I’m not worried about what to wear.
I’m not worried about how to disguise or hide my body.
I’m confident about wearing shorts in public.
I’m excited to shop for and wear a swimsuit this summer.
I’ve seen this type of language often during the summer months. And they’re great words, aren’t they? Worry-free, confident, excited? All centered around our bodies?
Here’s the problem I’m seeing. Most of these statements are paired with people losing weight, working out, etc. They are not general feelings of acceptance or positivity coming from people with bodies of all shapes, sizes, and abilities. They are conditional positions of relief centered around bodies that have become more conventionally acceptable.
Two things, friends.
- If you have recently made changes in your life and are celebrating new health and energy levels, I applaud you. Honestly, let me be the first to be your cheerleader! Take care of your beautiful body, because boy does she deserve it. Hydrate her well, nourish her, and let her move in ways that make her feel strong and unstoppable because your body is one of the few constants that stays with you. Partner with her as a teammate, and conquer the worlds in front of you.

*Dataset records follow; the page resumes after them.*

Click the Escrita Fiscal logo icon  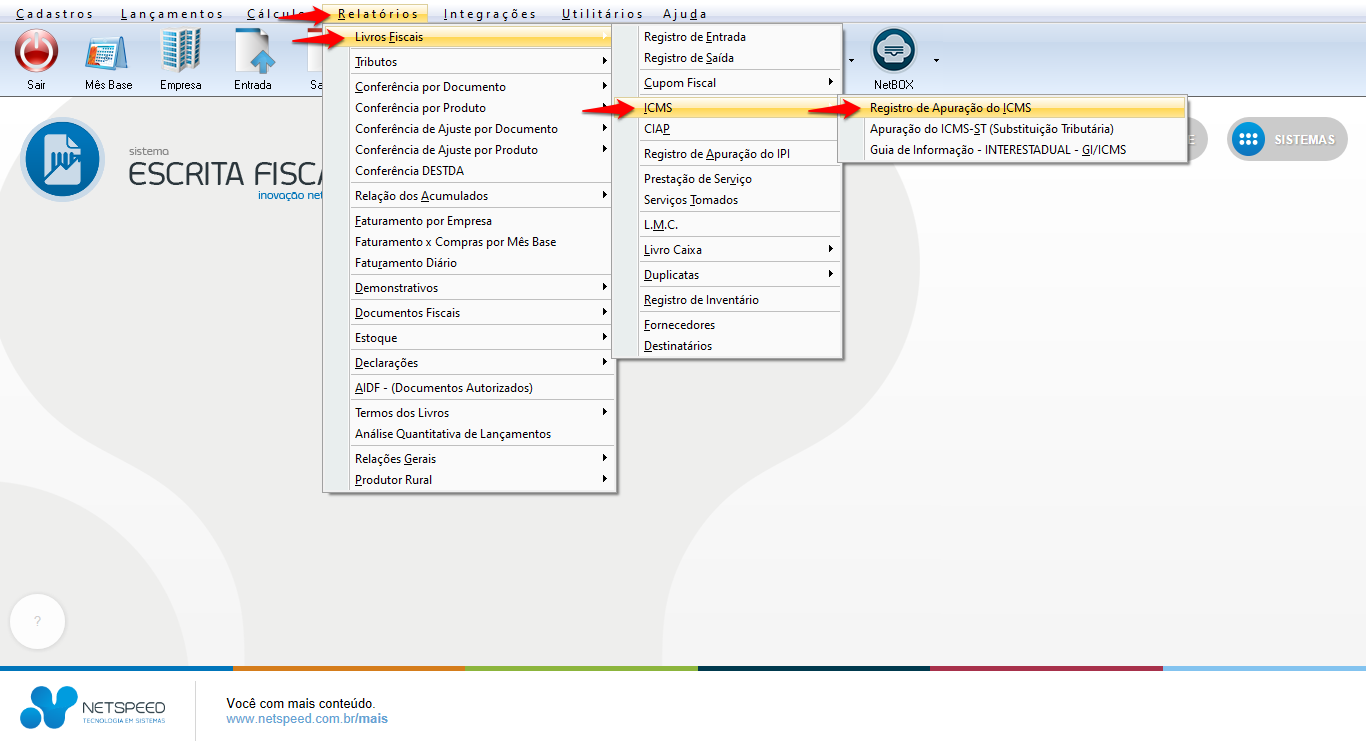63,160
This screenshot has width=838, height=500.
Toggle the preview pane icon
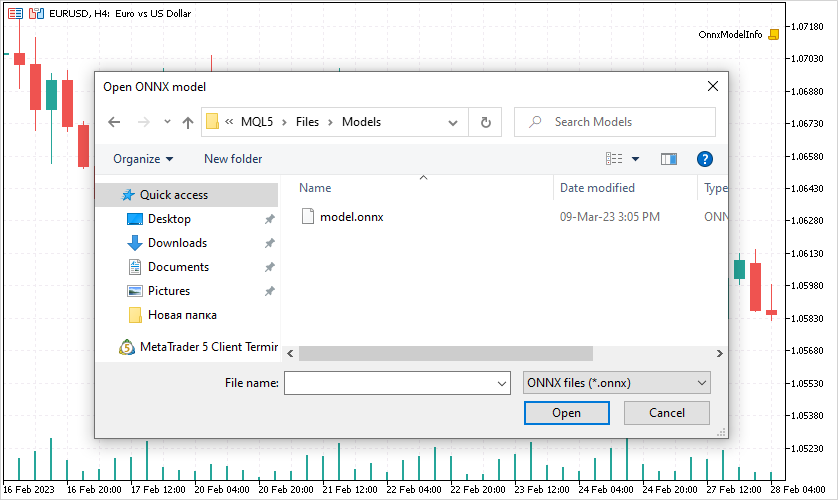point(669,159)
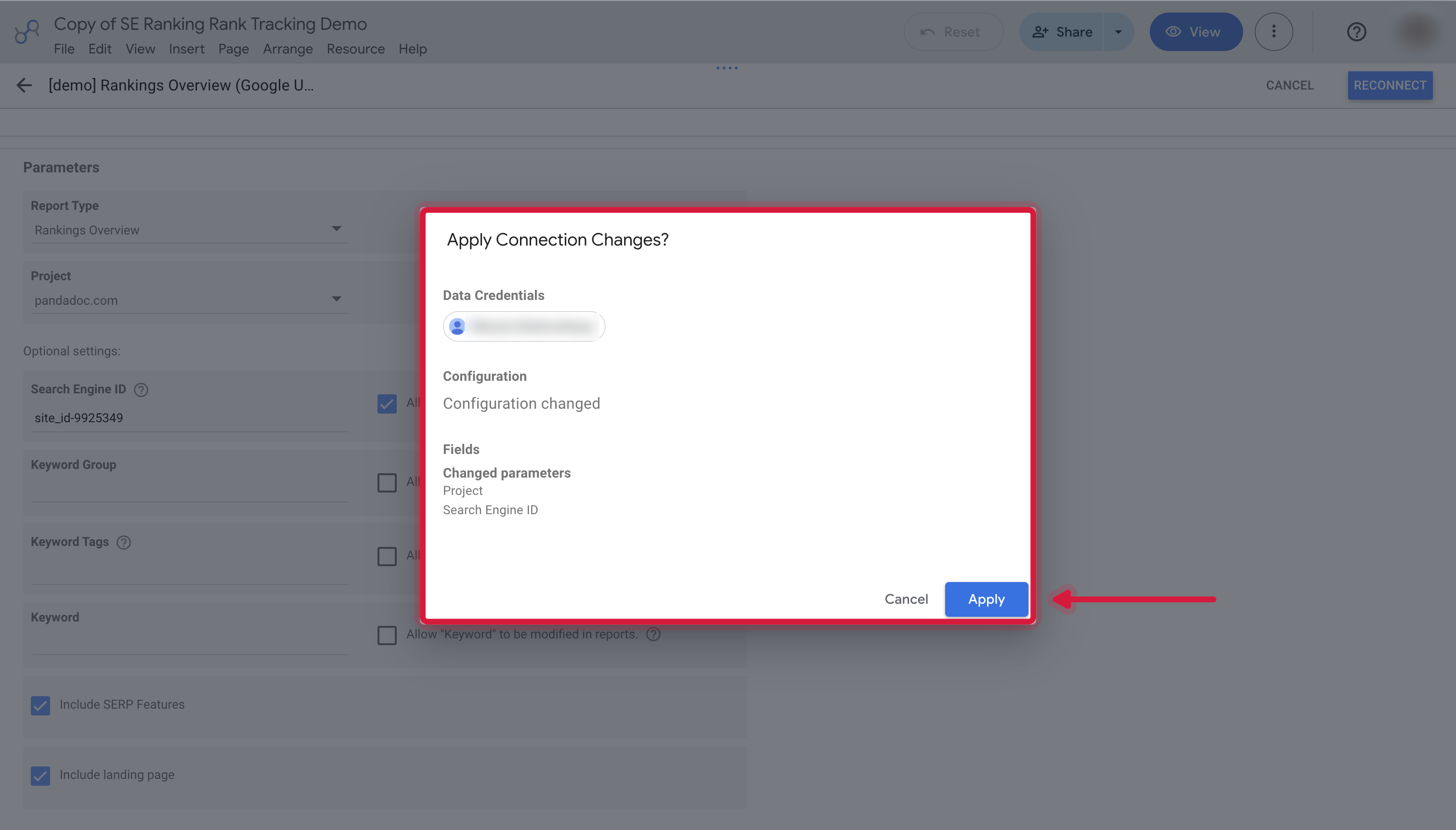Click the Keyword Tags help icon

124,542
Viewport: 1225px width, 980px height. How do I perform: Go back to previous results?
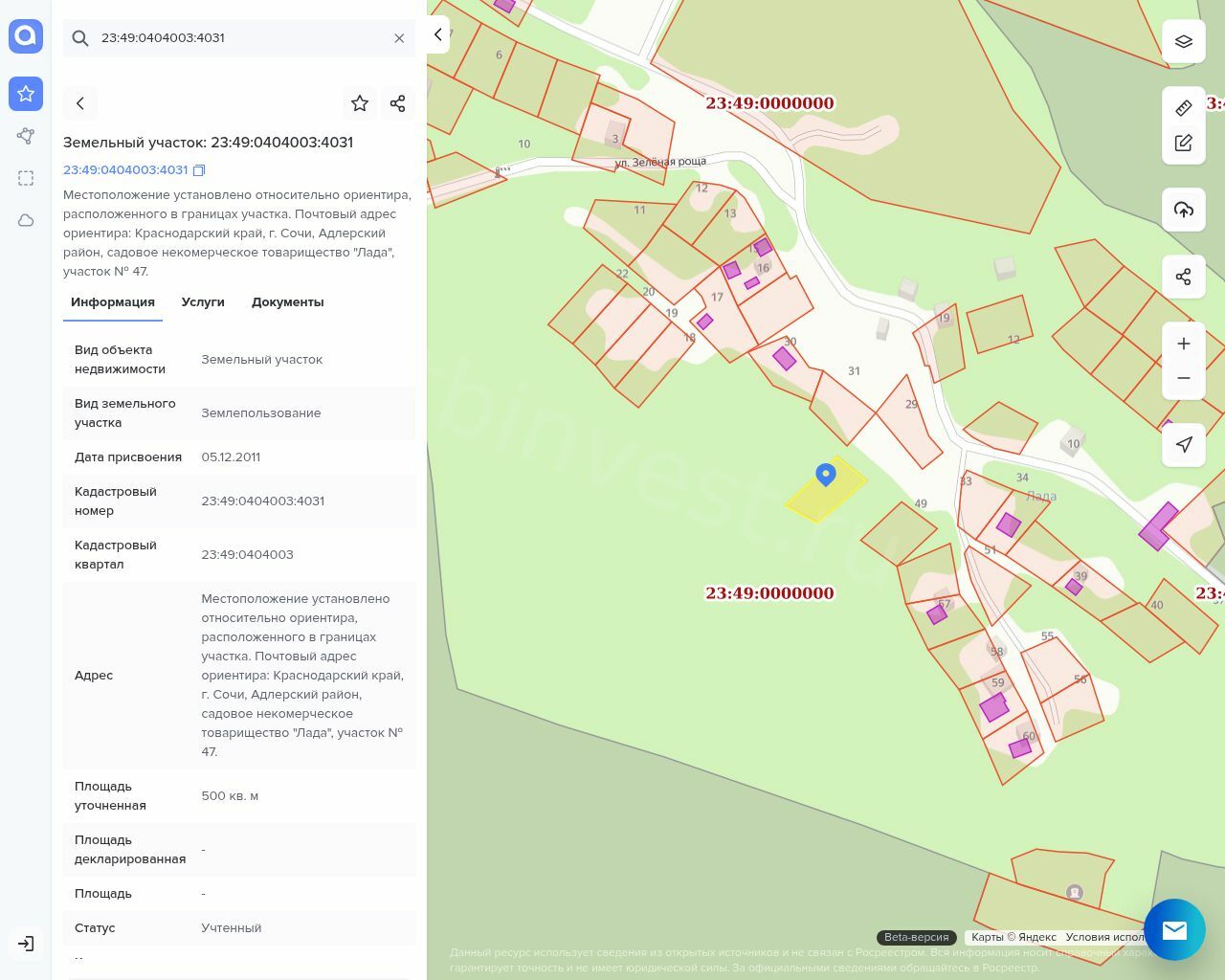click(80, 103)
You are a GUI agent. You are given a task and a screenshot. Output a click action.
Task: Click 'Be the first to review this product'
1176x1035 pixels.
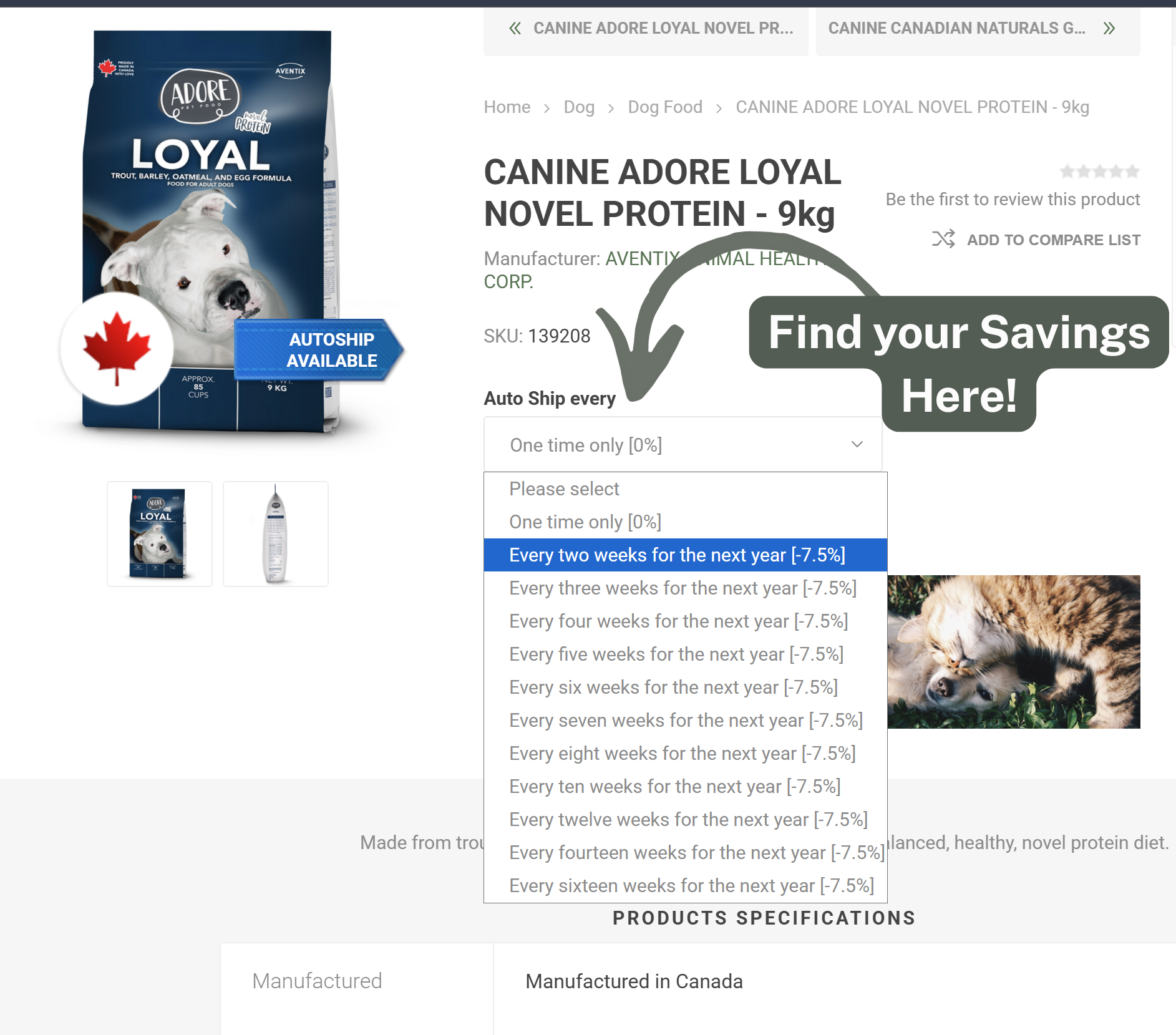[1013, 200]
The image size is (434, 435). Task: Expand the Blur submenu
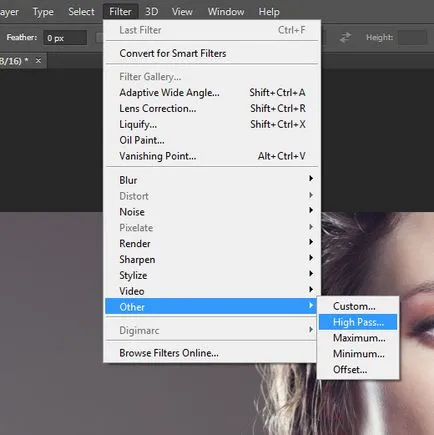pos(212,180)
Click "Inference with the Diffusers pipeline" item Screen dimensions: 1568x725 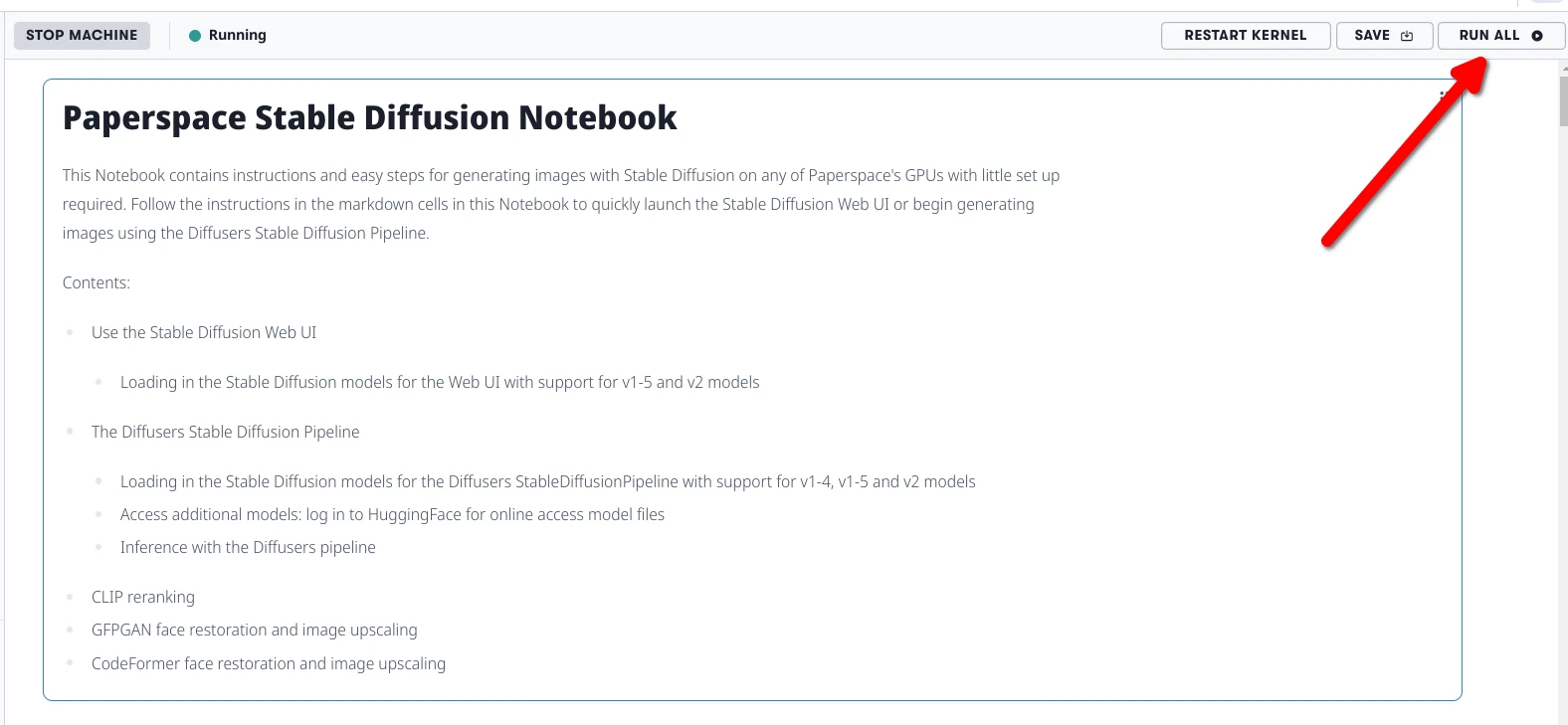248,548
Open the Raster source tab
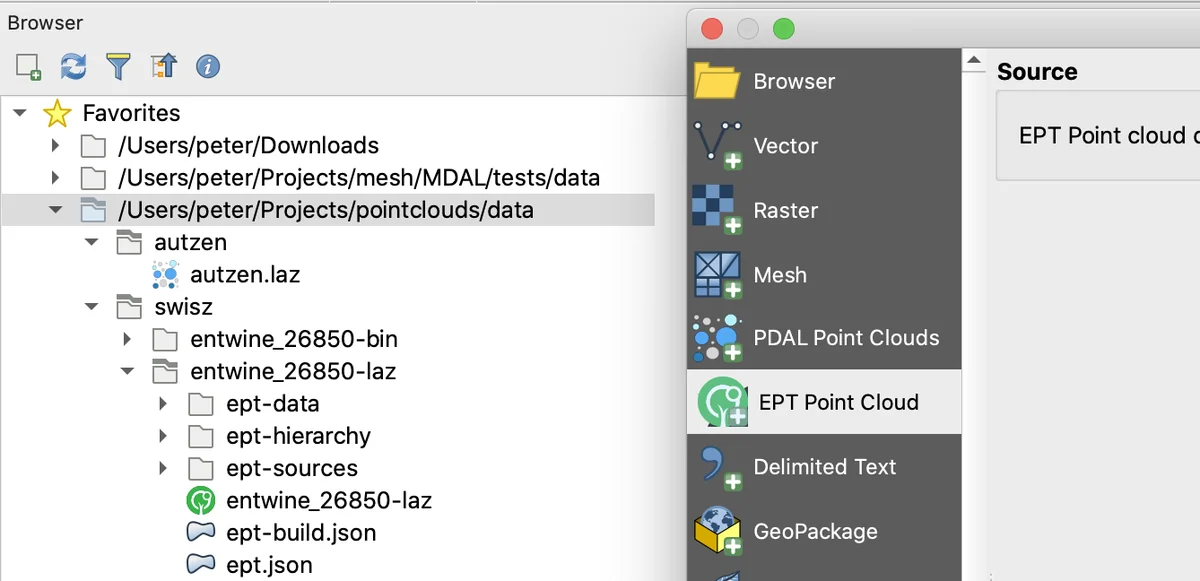The width and height of the screenshot is (1200, 581). [785, 211]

- Please take hold of that worry-free, confident, excited perspective of your body regardless of how she looks. When we assign self-esteem and our pride in our bodies to the “after” pictures (or even the improvement pictures), we inadvertently imply that our “before” bodies should feel anxious about how they look (is everyone noting my weight?). She should figure out ways to hide the imperfections (maybe I can stand so no one will notice). She should feel insecure about wearing shorts (I’ve got spider veins, I haven’t tanned, haven’t shaved, and whoa, the cellulite and stretch marks). She should not be excited to think about a swimsuit (I don’t have that “summer body,” I’ll wear a cover-up for now, start working out, and maybe by NEXT summer…).
I don’t believe any woman celebrating her triumphs is saying others should feel bad about themselves, but that’s what the language suggests. Furthermore, what would happen to the confident woman if her body changed back? Would she still love herself?
If you have a body, she is a summer body.
I don’t care how she looks. She should wear tank tops and shorts when she is hot. She should swim freely and not have to make that weird sprint to a towel to cover up when she emerges from the water. And she should never have to consider tricks to make herself unnoticeable, undetected.
That’s a lot easier said than done, right? I can try to believe that about myself, but am I confident enough to walk it out in front of a world that may disagree? For me, it has taken a complete shift in perspective.
“Positive body image isn’t believing your body looks good; it is believing your body IS good, regardless of how it looks.” –Dr. Lindsay Kite and Dr. Lexie Kite, More Than a Body
If body positivity or acceptance is difficult for you for ANY reason, read that again. If your body doesn’t look how you think it should, reread it. This quote barely scratches the surface of the movement these women champion, but it is a start. It is a beginning to climb out of the culture of SELF-objectification and experience confidence, self-esteem, and acceptance that can exist with every physical iteration of yourself.
I am not entering one of my “fit” summers. While I am re-focusing on ways to care for her, feed her, and move her with strength, I am not writing this from an “after” perspective. (In fact, the whole point is to abandon the obsession with before/after. We change, we grow, we roller coaster.)
But I am not worried about what to wear this summer.
I am not thinking about how to disguise or hide my body.
I am confident about wearing shorts in public.
I am excited to shop for and wear a swimsuit.
So let’s jump off that before—after spectrum entirely. Live into your body as she is today. Our bodies are good. So, so good. They’ve been with us our whole lives and aren’t going anywhere. The Kite Doctors and sisters (mentioned above) encourage everyone to embrace their body “as an instrument, not an ornament.” These bodies are merely the vessels by which we experience all of life’s beauty, tragedy, and gift. Regardless of fitness, regardless of ability, regardless of illnesses, “you will always benefit from understanding your body from the inside instead of perceiving and evaluating it from the outside.”
As we talk about health and food and everything, speak life to yourself and your sisters, Mamas.